Sometimes, though less often than in other sports, the circumstances align in football to create a euphoric moment of certainty. It's always special when a goal scored at the very end of a match puts the result beyond doubt and allows the crowd to explode. That's what happened at Tim Hortons Field when Sam Adekugbe scored against the United States. Although Canada had led from almost the opening whistle thanks to Cyle Larin's 7th-minute goal, their win was far from assured for the almost 90 full minutes that followed it. With the visiting Americans throwing all they could forward at the end of the game, though, Kamal Miller's long clearance found Adekugbe, a fullback, who danced through a defender before unleashing a curling strike nobody had been expecting. The ball hit the back of the net, and so began the jubilant celebration in Hamilton. After an hour and a half of held breath, the stadium as one exhaled: it was over, and Canada's trip to Qatar was all but booked.

3. Larin makes it two at the Iceteca (and Sam hits the snowbank)

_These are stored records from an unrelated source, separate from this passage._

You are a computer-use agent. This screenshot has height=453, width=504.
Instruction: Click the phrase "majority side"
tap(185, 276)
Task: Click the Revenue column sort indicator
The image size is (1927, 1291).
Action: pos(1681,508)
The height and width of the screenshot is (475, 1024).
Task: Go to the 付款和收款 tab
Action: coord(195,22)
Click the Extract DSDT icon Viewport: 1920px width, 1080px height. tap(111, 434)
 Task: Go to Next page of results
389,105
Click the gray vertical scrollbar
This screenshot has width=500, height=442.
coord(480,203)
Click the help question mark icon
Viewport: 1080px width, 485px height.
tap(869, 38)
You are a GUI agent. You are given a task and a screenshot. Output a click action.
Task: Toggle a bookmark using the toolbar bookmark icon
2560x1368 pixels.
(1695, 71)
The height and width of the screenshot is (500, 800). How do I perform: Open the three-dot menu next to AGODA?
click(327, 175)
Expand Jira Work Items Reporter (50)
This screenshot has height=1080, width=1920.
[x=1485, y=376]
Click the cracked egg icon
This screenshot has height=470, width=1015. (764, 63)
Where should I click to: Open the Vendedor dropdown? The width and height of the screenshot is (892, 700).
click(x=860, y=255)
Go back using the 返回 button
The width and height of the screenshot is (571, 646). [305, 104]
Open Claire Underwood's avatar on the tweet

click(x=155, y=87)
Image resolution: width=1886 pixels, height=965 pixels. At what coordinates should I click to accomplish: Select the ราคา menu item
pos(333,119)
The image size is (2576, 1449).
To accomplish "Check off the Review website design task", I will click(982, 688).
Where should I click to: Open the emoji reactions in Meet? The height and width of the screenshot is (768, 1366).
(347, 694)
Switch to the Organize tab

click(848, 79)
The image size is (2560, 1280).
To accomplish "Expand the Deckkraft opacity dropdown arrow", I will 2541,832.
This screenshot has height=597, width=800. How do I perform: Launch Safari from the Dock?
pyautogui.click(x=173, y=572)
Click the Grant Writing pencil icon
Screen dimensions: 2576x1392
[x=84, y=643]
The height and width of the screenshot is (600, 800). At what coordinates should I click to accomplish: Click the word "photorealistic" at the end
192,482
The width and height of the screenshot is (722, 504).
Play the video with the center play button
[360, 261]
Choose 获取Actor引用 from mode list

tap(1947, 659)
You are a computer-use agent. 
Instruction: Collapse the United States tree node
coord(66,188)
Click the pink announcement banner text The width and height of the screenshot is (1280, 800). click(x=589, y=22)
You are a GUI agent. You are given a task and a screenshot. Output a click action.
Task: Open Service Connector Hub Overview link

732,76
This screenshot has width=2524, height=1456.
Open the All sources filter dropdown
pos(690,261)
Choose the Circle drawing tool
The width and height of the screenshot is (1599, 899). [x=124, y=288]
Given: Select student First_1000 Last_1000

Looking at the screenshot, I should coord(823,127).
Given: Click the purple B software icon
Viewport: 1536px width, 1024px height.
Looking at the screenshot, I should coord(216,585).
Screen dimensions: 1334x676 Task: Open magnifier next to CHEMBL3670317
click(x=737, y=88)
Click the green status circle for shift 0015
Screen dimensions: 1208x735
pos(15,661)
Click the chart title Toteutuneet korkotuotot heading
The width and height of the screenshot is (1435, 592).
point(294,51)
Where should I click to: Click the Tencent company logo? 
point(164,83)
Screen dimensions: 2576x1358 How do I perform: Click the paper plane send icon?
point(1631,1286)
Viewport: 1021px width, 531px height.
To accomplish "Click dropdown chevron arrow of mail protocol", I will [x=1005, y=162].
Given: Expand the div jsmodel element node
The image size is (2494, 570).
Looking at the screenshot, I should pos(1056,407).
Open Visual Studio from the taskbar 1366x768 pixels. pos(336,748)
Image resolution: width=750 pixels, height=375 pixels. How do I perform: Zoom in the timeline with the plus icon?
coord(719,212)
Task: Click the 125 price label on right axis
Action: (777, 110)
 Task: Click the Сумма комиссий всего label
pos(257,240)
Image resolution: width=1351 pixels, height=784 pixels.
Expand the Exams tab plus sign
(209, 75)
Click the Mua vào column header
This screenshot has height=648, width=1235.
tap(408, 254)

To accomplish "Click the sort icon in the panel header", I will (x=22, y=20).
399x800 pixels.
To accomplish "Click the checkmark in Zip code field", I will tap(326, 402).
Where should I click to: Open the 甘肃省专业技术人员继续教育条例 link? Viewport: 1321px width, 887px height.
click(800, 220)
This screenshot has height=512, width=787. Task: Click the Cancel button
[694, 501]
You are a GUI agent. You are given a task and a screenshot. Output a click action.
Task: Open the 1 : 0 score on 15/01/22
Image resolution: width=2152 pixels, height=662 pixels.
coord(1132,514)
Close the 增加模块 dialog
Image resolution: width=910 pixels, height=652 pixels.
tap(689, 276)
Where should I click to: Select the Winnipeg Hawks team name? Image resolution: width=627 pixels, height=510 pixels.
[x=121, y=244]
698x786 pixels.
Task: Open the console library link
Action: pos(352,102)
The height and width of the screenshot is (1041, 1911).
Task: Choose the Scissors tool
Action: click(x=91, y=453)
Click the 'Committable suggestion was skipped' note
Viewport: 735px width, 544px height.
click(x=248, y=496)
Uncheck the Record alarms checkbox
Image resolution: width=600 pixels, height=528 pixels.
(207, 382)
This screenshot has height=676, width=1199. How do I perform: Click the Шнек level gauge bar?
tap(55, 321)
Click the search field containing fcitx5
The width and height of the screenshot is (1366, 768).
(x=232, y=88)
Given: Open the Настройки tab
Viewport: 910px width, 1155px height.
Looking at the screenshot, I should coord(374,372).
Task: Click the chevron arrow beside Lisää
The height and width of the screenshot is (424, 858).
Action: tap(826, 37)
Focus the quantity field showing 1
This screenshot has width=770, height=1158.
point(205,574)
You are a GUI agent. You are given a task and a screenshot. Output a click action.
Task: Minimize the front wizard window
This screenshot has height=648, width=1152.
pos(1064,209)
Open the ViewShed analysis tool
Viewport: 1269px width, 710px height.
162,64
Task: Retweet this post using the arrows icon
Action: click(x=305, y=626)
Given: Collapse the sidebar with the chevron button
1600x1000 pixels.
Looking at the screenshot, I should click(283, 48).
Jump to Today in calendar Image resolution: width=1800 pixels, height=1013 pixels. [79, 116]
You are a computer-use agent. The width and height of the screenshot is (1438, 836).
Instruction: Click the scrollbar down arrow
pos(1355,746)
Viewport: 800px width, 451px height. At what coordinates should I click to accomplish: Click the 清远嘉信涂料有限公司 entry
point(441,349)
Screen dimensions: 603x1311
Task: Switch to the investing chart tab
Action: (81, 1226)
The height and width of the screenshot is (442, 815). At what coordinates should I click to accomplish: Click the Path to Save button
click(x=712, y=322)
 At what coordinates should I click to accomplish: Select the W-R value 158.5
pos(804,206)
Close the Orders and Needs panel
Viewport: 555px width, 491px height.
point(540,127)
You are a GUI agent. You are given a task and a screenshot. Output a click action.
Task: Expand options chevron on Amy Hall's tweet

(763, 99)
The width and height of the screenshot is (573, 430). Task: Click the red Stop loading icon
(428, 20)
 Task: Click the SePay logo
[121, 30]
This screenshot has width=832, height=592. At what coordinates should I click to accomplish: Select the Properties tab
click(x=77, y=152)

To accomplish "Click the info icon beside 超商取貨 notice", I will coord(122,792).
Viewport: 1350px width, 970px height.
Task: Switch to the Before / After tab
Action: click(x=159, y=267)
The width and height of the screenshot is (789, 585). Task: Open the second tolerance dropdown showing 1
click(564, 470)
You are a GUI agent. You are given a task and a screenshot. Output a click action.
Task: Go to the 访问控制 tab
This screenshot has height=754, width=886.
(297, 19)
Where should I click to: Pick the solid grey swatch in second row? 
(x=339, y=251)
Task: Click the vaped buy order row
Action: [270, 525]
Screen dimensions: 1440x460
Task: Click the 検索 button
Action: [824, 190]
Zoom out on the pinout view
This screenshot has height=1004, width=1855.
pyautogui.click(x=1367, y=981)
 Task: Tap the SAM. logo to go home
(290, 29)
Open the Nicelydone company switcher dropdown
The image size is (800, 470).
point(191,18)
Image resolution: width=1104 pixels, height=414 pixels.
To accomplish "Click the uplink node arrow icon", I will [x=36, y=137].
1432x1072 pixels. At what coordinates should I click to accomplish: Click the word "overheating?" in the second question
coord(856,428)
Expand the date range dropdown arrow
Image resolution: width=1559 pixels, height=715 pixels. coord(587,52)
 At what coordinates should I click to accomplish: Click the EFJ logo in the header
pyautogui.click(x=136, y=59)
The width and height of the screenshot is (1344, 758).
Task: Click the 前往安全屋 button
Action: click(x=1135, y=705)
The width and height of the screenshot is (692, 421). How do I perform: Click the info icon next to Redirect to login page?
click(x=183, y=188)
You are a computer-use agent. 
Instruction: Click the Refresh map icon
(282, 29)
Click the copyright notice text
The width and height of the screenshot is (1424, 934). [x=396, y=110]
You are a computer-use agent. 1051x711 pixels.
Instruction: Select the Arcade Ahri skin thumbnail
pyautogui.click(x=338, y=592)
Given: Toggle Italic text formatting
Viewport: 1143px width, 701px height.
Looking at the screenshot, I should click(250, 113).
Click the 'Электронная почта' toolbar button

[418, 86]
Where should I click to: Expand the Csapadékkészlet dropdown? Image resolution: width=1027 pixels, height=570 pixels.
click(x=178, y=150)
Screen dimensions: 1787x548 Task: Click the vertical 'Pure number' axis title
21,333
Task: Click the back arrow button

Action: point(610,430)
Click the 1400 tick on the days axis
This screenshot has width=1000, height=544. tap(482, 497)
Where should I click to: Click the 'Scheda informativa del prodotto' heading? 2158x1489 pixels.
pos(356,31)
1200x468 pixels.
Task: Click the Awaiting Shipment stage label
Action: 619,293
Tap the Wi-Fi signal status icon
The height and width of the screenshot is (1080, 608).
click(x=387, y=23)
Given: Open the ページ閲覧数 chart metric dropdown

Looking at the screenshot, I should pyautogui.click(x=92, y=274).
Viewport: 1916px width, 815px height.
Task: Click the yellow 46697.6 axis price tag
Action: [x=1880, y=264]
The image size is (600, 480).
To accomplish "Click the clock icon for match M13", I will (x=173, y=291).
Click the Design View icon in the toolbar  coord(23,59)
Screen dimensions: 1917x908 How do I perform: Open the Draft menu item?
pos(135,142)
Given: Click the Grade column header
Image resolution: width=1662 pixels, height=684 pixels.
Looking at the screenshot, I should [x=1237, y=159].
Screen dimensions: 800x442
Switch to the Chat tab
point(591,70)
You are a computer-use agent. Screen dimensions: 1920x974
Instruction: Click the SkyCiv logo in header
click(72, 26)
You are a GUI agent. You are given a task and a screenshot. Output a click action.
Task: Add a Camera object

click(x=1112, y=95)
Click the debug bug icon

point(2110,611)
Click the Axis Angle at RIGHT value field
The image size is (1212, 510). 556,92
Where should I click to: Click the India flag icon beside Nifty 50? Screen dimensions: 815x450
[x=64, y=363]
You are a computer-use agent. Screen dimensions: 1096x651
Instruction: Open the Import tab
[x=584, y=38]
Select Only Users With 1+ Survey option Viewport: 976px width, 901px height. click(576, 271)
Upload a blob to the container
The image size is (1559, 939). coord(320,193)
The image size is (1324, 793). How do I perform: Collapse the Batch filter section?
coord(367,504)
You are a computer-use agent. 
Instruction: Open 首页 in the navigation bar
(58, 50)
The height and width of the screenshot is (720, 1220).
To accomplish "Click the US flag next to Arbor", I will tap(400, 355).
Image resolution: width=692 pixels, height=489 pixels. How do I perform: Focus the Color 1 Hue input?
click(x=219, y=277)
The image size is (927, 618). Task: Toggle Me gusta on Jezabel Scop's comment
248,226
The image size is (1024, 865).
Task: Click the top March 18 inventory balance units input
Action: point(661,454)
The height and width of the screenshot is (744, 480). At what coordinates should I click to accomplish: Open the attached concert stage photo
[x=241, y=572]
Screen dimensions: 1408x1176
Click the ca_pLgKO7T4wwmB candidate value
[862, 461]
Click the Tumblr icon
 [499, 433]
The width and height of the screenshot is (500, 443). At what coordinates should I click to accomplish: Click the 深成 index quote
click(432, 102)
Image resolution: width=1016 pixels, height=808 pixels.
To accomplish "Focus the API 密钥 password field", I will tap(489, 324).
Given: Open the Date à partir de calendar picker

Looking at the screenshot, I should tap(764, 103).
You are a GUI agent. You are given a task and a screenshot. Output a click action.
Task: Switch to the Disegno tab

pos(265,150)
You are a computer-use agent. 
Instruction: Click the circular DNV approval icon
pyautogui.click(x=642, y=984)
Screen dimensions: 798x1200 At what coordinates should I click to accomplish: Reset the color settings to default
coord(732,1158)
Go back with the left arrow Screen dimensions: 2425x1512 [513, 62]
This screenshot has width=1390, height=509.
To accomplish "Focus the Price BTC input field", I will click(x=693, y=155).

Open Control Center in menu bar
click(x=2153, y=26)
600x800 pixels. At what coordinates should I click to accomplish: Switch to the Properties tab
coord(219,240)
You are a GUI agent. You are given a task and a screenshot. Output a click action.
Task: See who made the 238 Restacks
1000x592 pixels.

This moment may in fact go down as the most iconic of the qualification run, not for the goal itself, but for its aftermath. The pure elation around Edmonton's Commonwealth Stadium as Cyle Larin got his foot to Stephen Eustáquio's free kick to make it 2-0 for Canada over Mexico prompted perhaps the most uniquely Canadian celebrations we'll ever see in Concacaf. As Larin sprinted to the corner after scoring, clutching the Canada badge on his chest, the OneSoccer broadcast switched camera angles and, out of nowhere, Sam Adekugbe came flying across the screen to land in a massive pitchside snowbank. The scenes of delirium as Canada's players mobbed each other at the snow-covered edge of the pitch seemed to draw attention from all over the world that night. The win at the Iceteca was incredibly special, not just for the historic victory over Mexico but also for the significance of almost 50,000 people gathering in Edmonton in temperatures well below freezing to watch a men's national team game. Winning that game put Canada on top of the Octagonal to end 2021, giving them pole position to qualify for Qatar in 2022.

2. Phonzie's wondergoal vs. Panama

This one hardly needs explanation, but anyway. Alphonso Davies' goal against Panama on October 13 was arguably the greatest ever scored by a Canadian. The score was 1-1 in a game Canada were calling must-win, and to that point, they'd been frustrated. After conceding early in the game, they'd managed to equalize, but still they couldn't seem to turn all their possession and chances into goals. Canada needed a hero, and they needed one fast. What more fitting man to answer the call, then, than perhaps the fastest world class player there is? Alphonso Davies put his status as the single best player in Concacaf beyond any doubt in about 15 seconds, from the instant he began his sprint for the ball to the second it hit the back of the net to give Canada the lead. True superstars produce superstar moments, and this goal was the greatest superstar moment ever delivered by a Canadian men's player. It went fully viral -- even Davies' Bayern Munich teammates fawned over it on social media, and it led to that famous meeting between him and Drake -- and it served as a crucial turning point for Canada in this World Cup Qualifying journey. When Canada needed him most, Alphonso Davies stepped up.

1. Ticket punched at BMO Field

Could it really be anything else at the top? Although the nine preceding moments all combined to create the euphoric one on Sunday -- and to give Canada so much margin for error in this final window -- the most memorable part of the journey will, surely, be this finish line. The victory over Jamaica at BMO Field, in front of yet another thunderous crowd ready to explode from kickoff, was the perfect cap to this remarkable adventure for Canadians. From the exuberant national anthem, to Cyle Larin's opening goal, to the standing ovation Atiba Hutchinson received upon entering the match, the game felt like the right way to send this team to Qatar.